Aim of the task: In the article on play below, what did Knapp and Glenn find to be strongly correlated with the onset of marital dysfunction?

Article:
----------
This sense of safety, of being a step removed from reality, can also help adults cope with difficult situations. Research suggests that levels of innovation and output among engineers, designers, and other creative types can be boosted by creating a more playful, more relaxed work environment. Couples are also known to employ playful actions and language to discuss issues, such as sex or money, that might prove too awkward for serious "everyday" communication.
More generally, research indicates that play has a central role in the creation and support of intimacy. For example, research by Mark Knapp, Ph.D., now chair of the University of Texas's speech communication department, and Phillip Glenn, Ph.D., at Southern Illinois University, showed that couples often use highly personalized forms of play to enhance communication, strengthen bonds, and moderate conflict.
Knapp and Glenn report that these "personal idioms"--gestures or phrases unique to the couple--provided "playful ways of expressing a variety of ideas, including affection, confrontation, requests, sexual references, sexual invitations, and teasing insults," and generally served to promote "cohesiveness within a couple's relationship." As important, they observed, "the loss of playfulness in a marriage was strongly correlated with the onset of marital dysfunction."
----------
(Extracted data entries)
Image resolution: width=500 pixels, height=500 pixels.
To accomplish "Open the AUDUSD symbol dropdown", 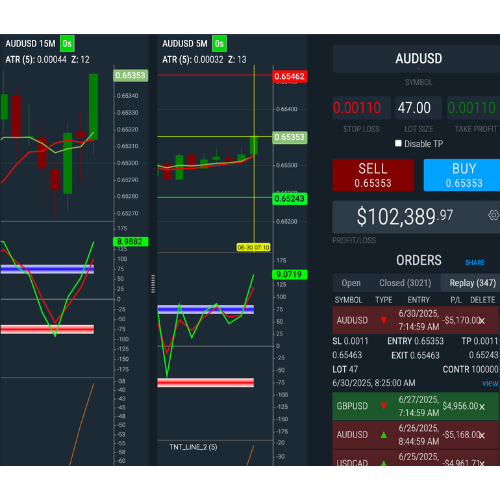I will [419, 59].
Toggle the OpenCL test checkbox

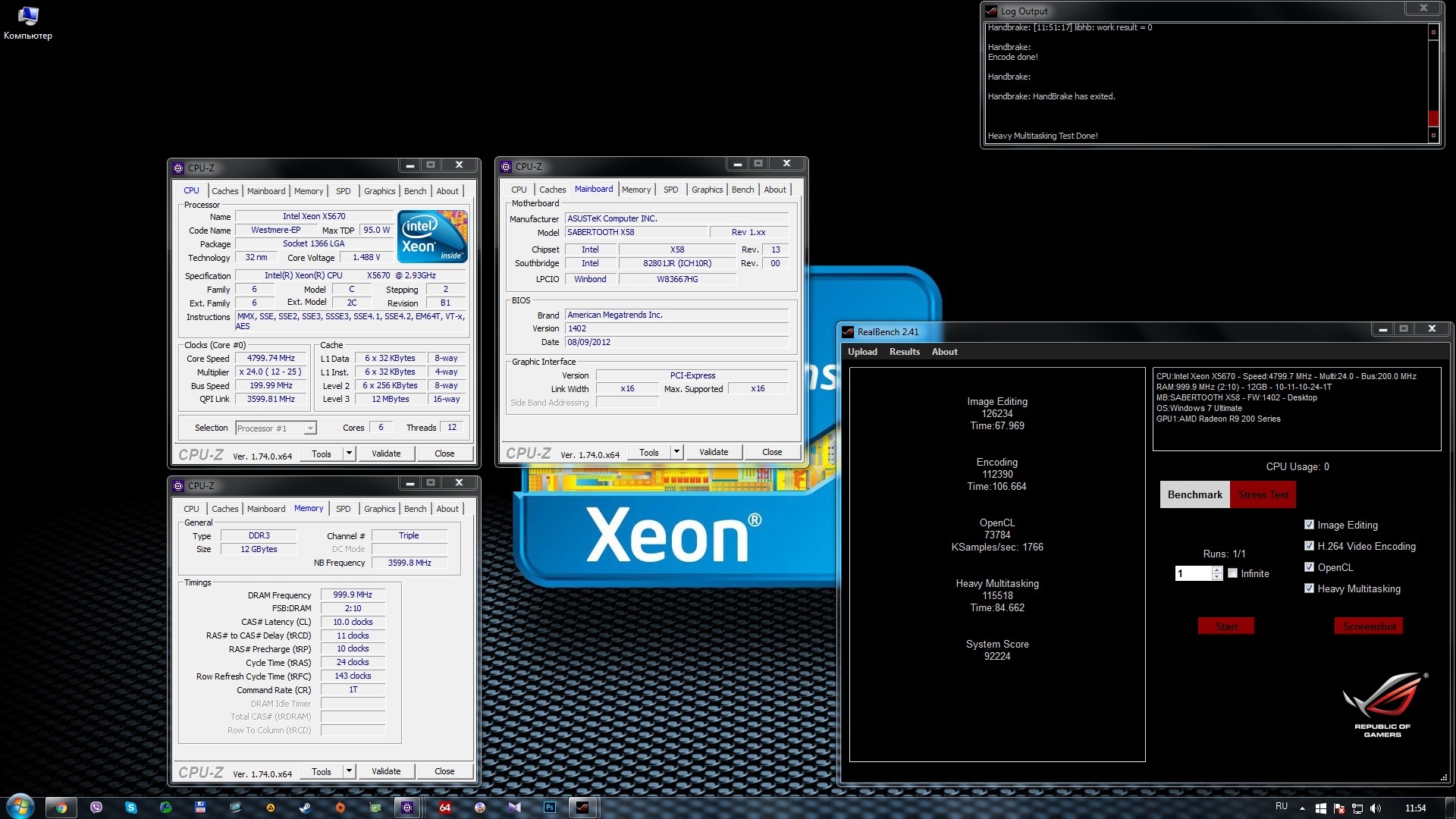[x=1309, y=567]
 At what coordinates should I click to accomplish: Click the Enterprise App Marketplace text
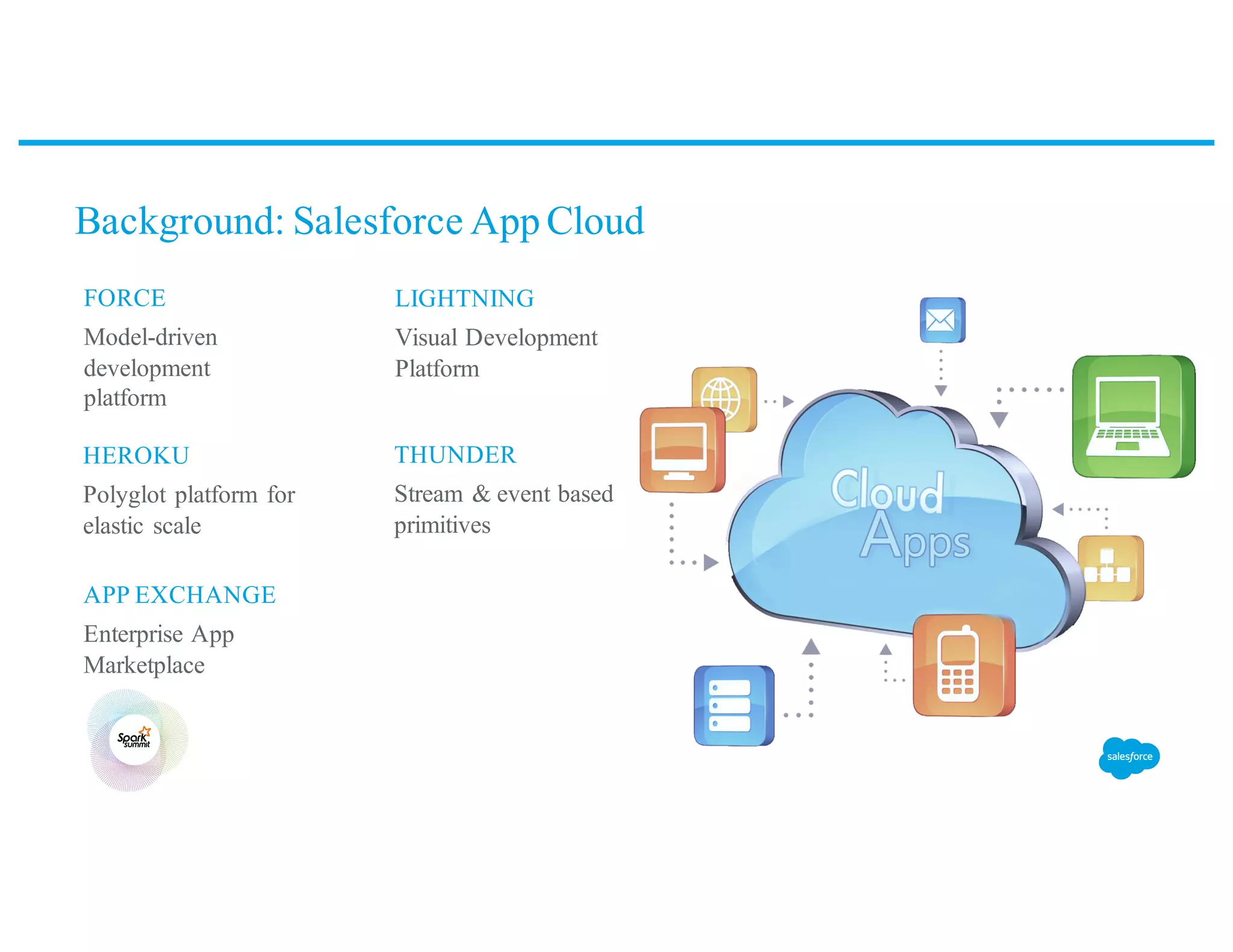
----------
Correct result: The loss of playfulness in a marriage.